Yes, I’m looking at you, Lexie Grey.

Yes. She’s cute as a button. I hate her.

(Warning: If you’re tired of my “I love HBO” sermons, this is where you go and read that other blog. You know, the one by that guy who writes about these things. And there are pictures and stuff.)

That’s one of the things I love about Six Feet Under, The Sopranos and Deadwood, or even Battlestar Galactica (okay, that one isn’t HBO). No one tells me that I have to like Tony Soprano or Alma Garret or Nate Fisher. In fact, it’s absolutely okay for me to dislike Starbuck (which I don’t – but I could!) or Claire or Carmela. And, what is more important, the characters are deeper, more real – they can’t be reduced to Good Guys and Bad Guys. You may feel understanding for them, but that doesn’t stop you from shouting at them in the next scene, telling them to stop being so fucking stupid, goddamnit, cocksuckers!

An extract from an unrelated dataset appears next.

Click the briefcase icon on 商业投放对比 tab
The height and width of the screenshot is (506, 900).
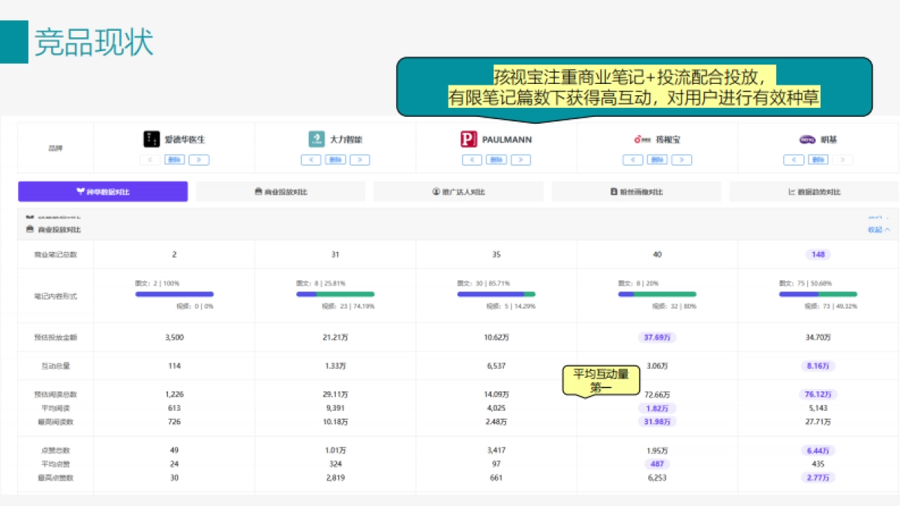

Okay… perhaps I should try to reduce the weekly dose of Deadwood.

It’s all fun and games after someone loses an eye

Even though Deadwood has some of the grimmest moments of any TV series I’ve seen so far (probably the top 5 series in that respect would be HBO, by the way), one of the reasons it works so well in creating credible, likeable characters is by infusing them with a sense of humour. This is rarely as obvious as in the scenes with Dan Dority and Johnny Burns – and in yesterday’s episode, the magnificently titled “Unauthorized Cinnamon” (you’d probably expect that sort of title more from some anime than from a gritty western series), there was a scene with Al’s henchmen that had me giggling madly to myself. I would quote it, but without the context and the acting it wouldn’t be half as funny. There’s also a priceless moment with a mad, effete tailor trying to convince Al to wear colourful swatches of cloth on his Heastified hand – good old Swingen has never looked quite that baffled. The tonal range of the actors on Deadwood is simply amazing… as the scenes depicting the growing closeness between Calamity Jane and Joanie Stubbs also show.

Al alone

However, don’t take my word for it. If you’re in any way interested in good writing, characterisation and gorgeously cinematic television, and if you don’t mind the occasional throat-slicing, go out, get Deadwood season 1, watch, and then go and get the next two series. And then hunt me down and kick my ass for getting you hooked on a series that was cancelled before they could finish the story as written.

Okay, enough blather from me about my favourite series. So, even though it’s Sunday and we’re about to watch the penultimate episode of Six Feet Under, let me just add two YouTube trouvailles. The first is a trailer for David Cronenberg’s Videodrome that is so gloriously corny and ’80s weird that I, as an 1980s movie goer, would have expected the film to be a soft-porn retelling of Tron. The second is a six-minute short by Cronenberg called Camera, picking up some of the themes of Videodrome, just without the porn creepiness, the graphic bodily mutilations and James Woods sticking his head in a TV. Hey – whatever shoots water up his stick, eh?